Zu wenig Personal und fehlende Kita-Plätze: Eltern und Erzieher haben in Brandenburg für eine bessere Ausstattung der Kitas protestiert. Der Bildungsminister zeigt Verständnis. Der Fachkräftemangel könne aber nicht auf die Schnelle beendet werden.

Erzieher, Eltern und Vertreter von Kita-Trägern und Gewerkschaften haben am Montag mit Aktionen in Brandenburg auf Missstände aufmerksam gemacht, die es nach ihrer Aussage in den Kitas gibt.

Beim "Kitakollaps-Tag" forderten sie unter anderem bessere Ausbildungs- und Arbeitsbedingungen sowie mehr Kita-Plätze und Personal. Einige Einrichtungen waren geschlossen. Landesweit wurden laut Veranstalter über 370 Aktionen angekündigt, davon der Großteil im Berliner Speckgürtel [kitakollaps.de].
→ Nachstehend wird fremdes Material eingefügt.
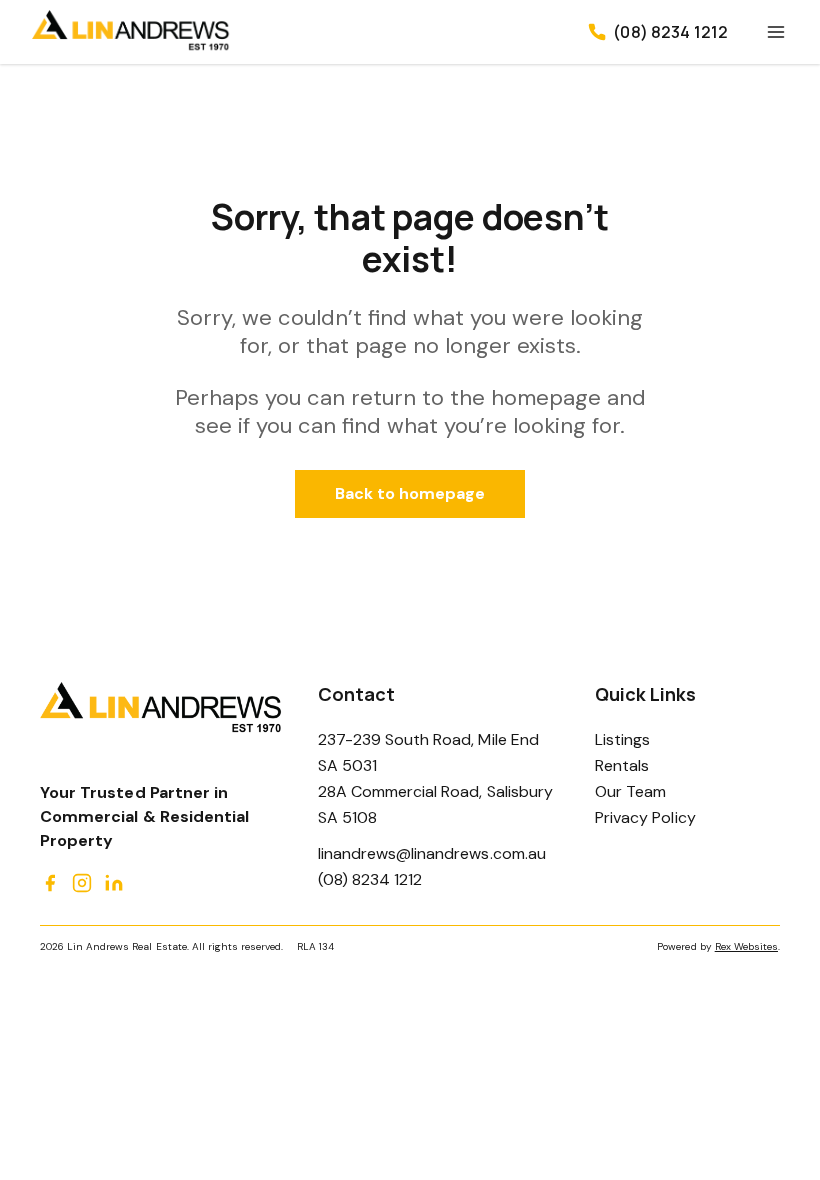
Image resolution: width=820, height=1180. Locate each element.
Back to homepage (410, 493)
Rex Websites (746, 946)
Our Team (630, 791)
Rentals (622, 765)
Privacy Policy (645, 817)
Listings (622, 739)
Auf gestalteten Pappkartons bei der Kundgebung steht "Kita-Rechtsreform jetzt!" (Foto: rbb/van Capelle)
Bild: rbb/van Capelle

Stark belastete Fachkräfte

Die aktuelle Regelung zur Höhe der Kita-Beiträge sei ungerecht, sagte unter anderem die Sprecherin der Landesarbeitsgemeinschaft der Awo Brandenburg, Angela Schweers. Sie kritisiert auch, dass bürokratische Hindernisse die Arbeit der Erzieher erschweren würden. "Auch muss unter anderem das Essensgeld abgeschafft und die Qualität der Betreuung endlich gesetzlich festgeschrieben werden", sagte Schweers.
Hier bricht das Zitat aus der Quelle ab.